Celebrating A Life Well Lived

Written by stuestler on March 16th, 2009

I just returned from a short trip to attend the memorial services for a life-time family friend. Though not related by blood, he was my “Uncle Rudy” – as close as any of my blood relatives.


His wife, my “Aunt Barbara” insisted that the weekend was not for mourning – it was to be a celebration of a life well-lived. He had just turned 91, and had been ill for several months, so she had a time to adjust and say good bye. Rudy lived a rich, rewarding life and had accomplished everything he wanted to do.


In his 45-year career as a doctor he had given greatly to his community, and had received much in return. They traveled the world together, and experienced all the richness that life has to offer.


Seeing his life remembered in the photo-collage that the family had created was heart-warming and inspiring. It triggered memories of times from my earliest years spent with our families together. It’s amazing how just a single photograph can bring back so much, and recreate such happiness.


True to Barbara’s wishes, the weekend was a time of happy remembrances and a reuniting of family and friends. We all tend to think of the people close to us but time and distance has a way of separating us and we never find time to keep in close touch.


It’s a bit of a painful reality check to see how we can all drop what we’re doing and find the resources to come together to say goodbye to a loved one, but don’t seem to be able to justify the time and expense to get together to enjoy each others’ company while we’re all still here.

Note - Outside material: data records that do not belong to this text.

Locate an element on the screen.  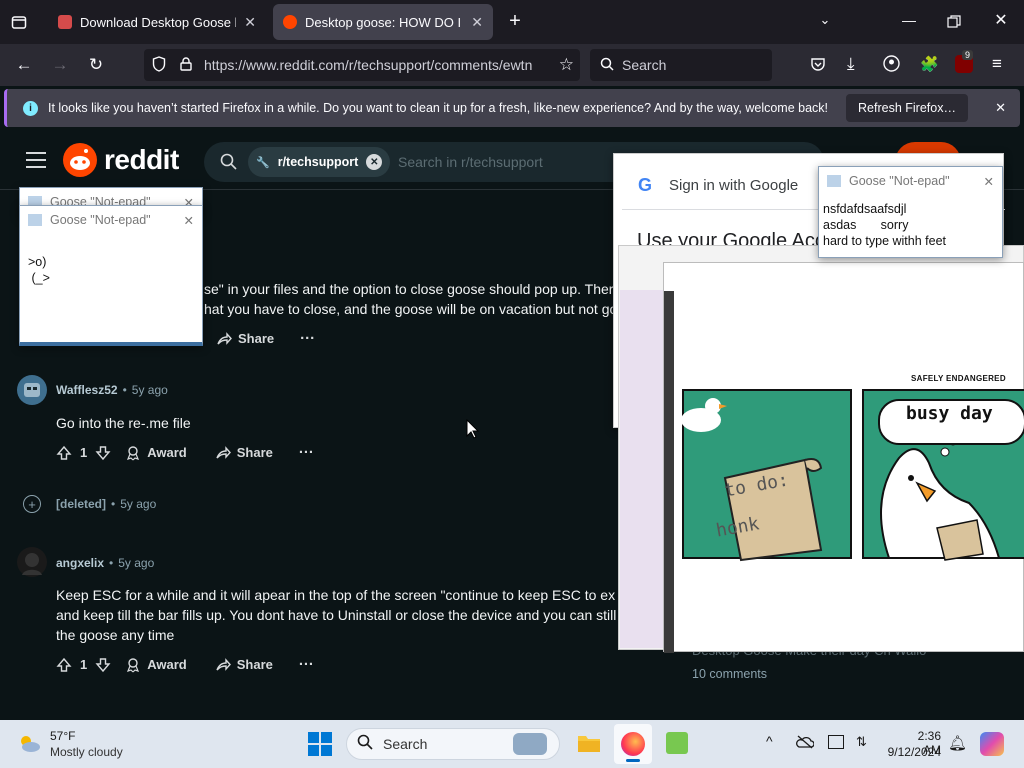
meme-window-border is located at coordinates (669, 472).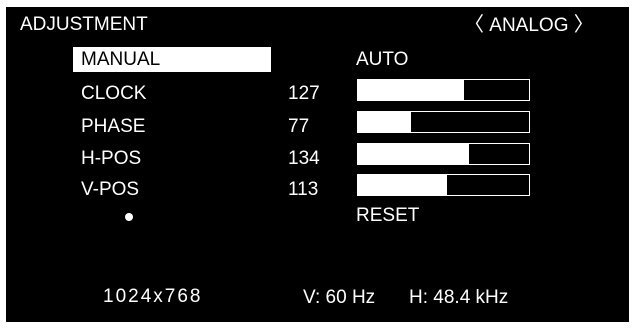 The width and height of the screenshot is (635, 329). Describe the element at coordinates (304, 94) in the screenshot. I see `clock-value: 127` at that location.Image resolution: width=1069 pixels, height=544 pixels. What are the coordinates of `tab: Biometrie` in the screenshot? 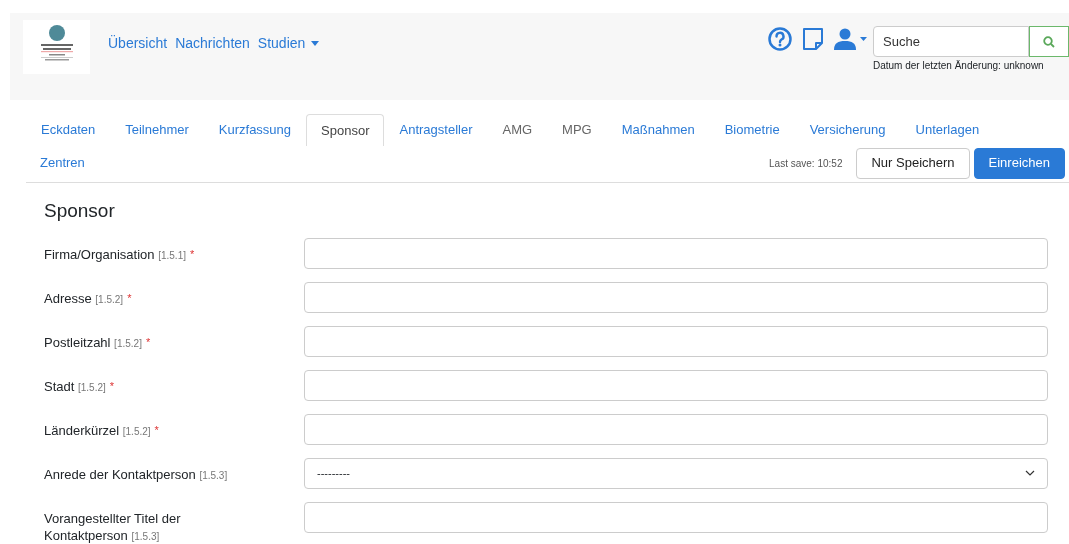 It's located at (752, 130). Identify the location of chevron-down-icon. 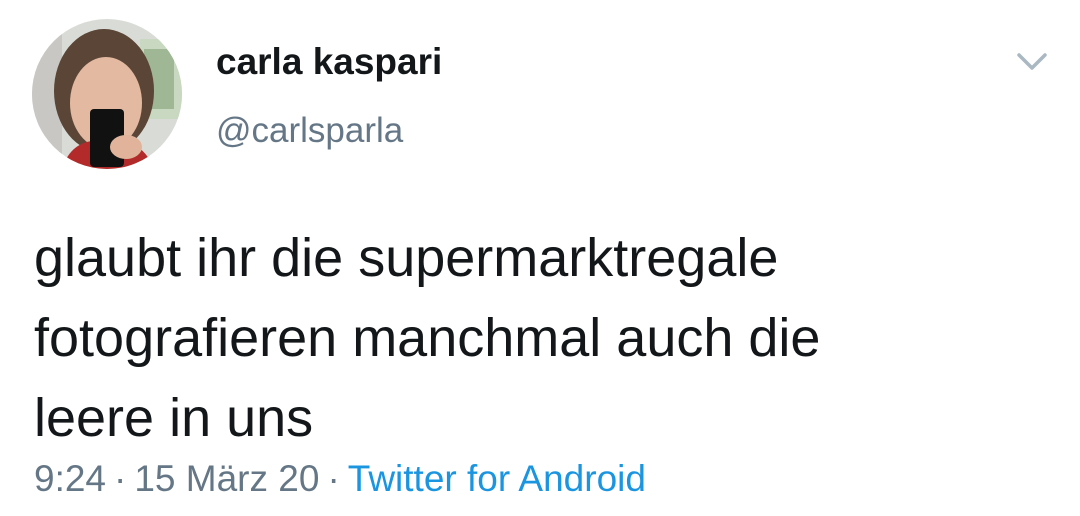
(1032, 61).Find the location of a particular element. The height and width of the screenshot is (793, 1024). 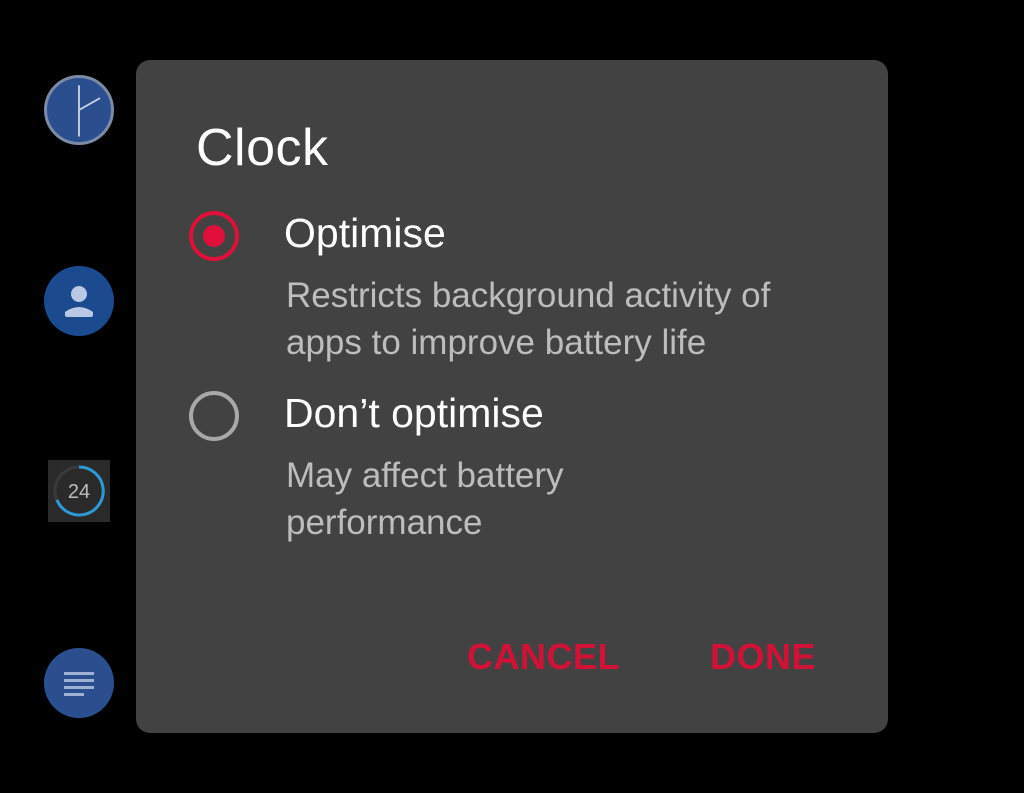

person-icon is located at coordinates (79, 302).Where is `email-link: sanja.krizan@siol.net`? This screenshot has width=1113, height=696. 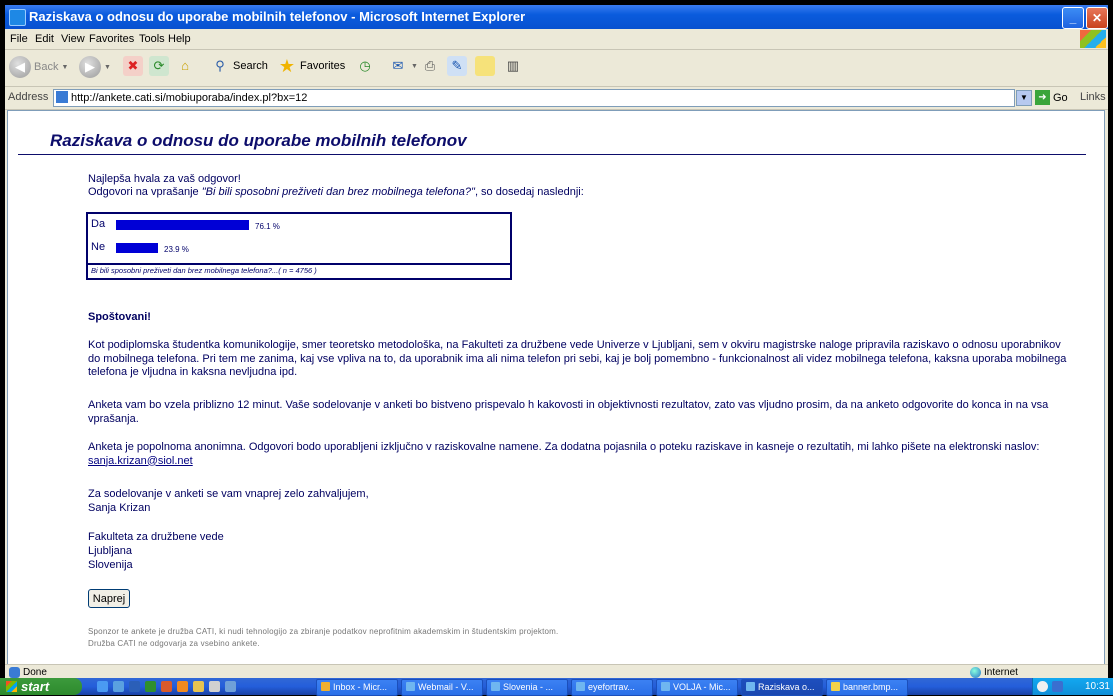 email-link: sanja.krizan@siol.net is located at coordinates (140, 461).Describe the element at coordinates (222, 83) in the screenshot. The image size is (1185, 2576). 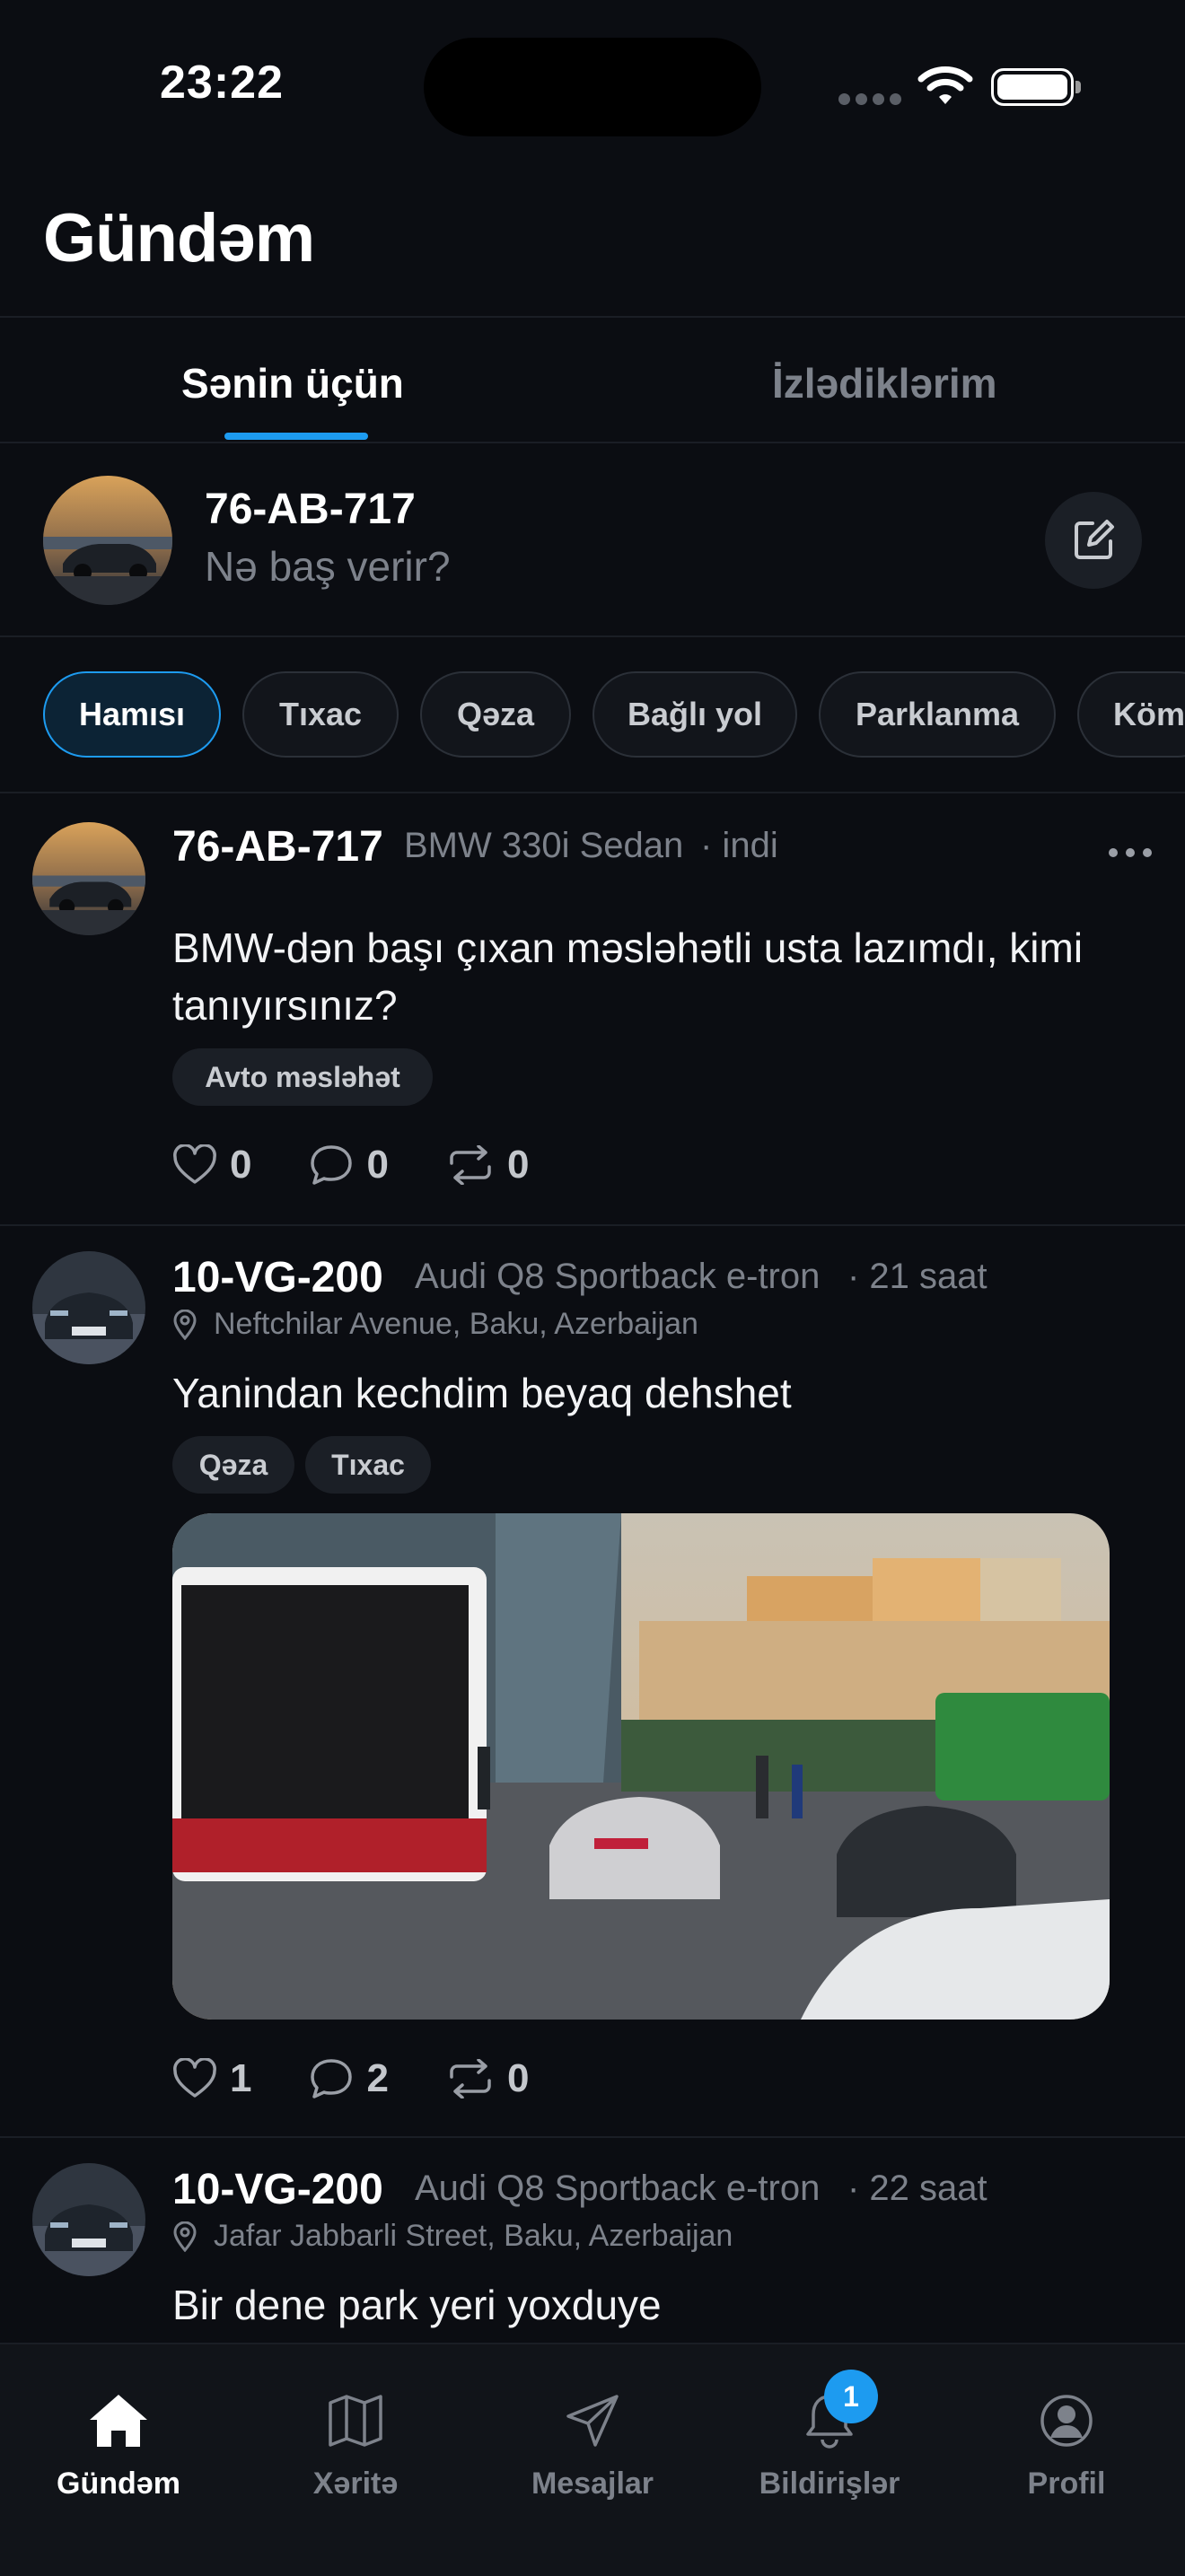
I see `status-time: 23:22` at that location. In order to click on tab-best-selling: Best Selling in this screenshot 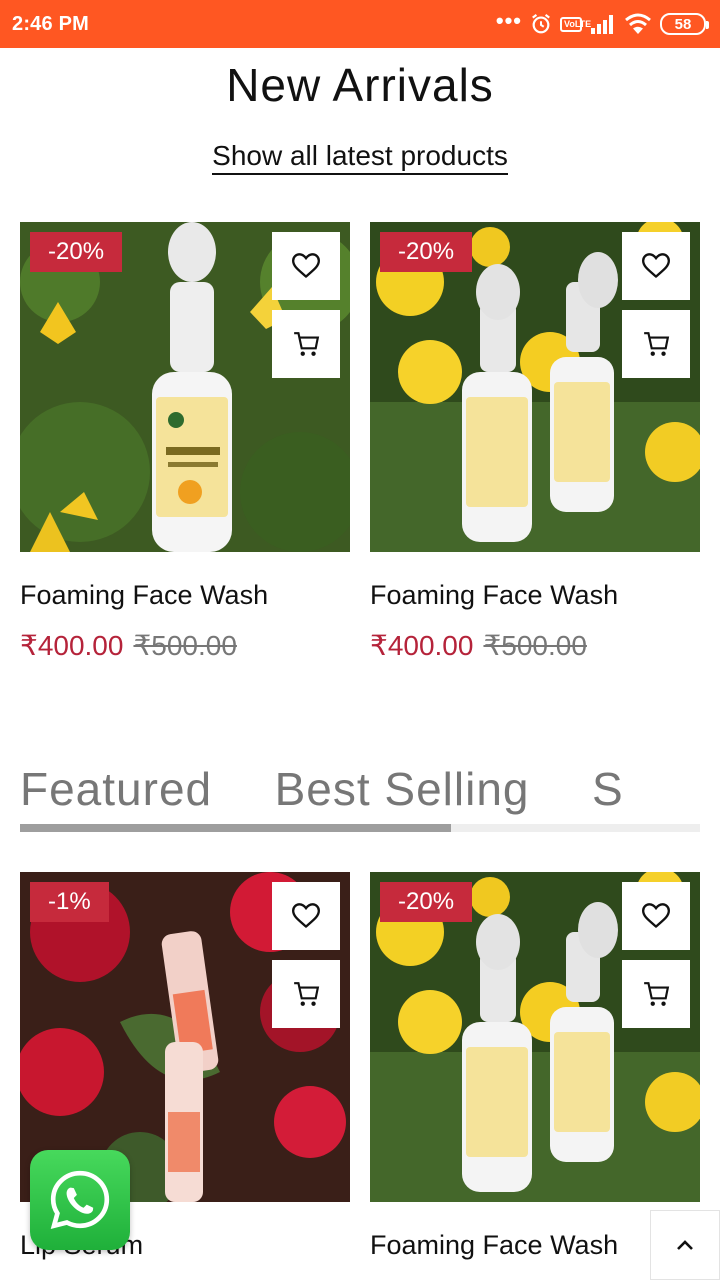, I will do `click(402, 789)`.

The weekend provided a chance for reflection and renewal for me as well. And it gave me an opportunity to connect with a young member of the family who I had known of only by name, who is now a high school student and an avid budding photographer. We hit it off right away and it will be exciting to help guide and mentor her as she progresses and grows. And maybe it’s also a way of continuing the legacy of our families’ connection for new generations.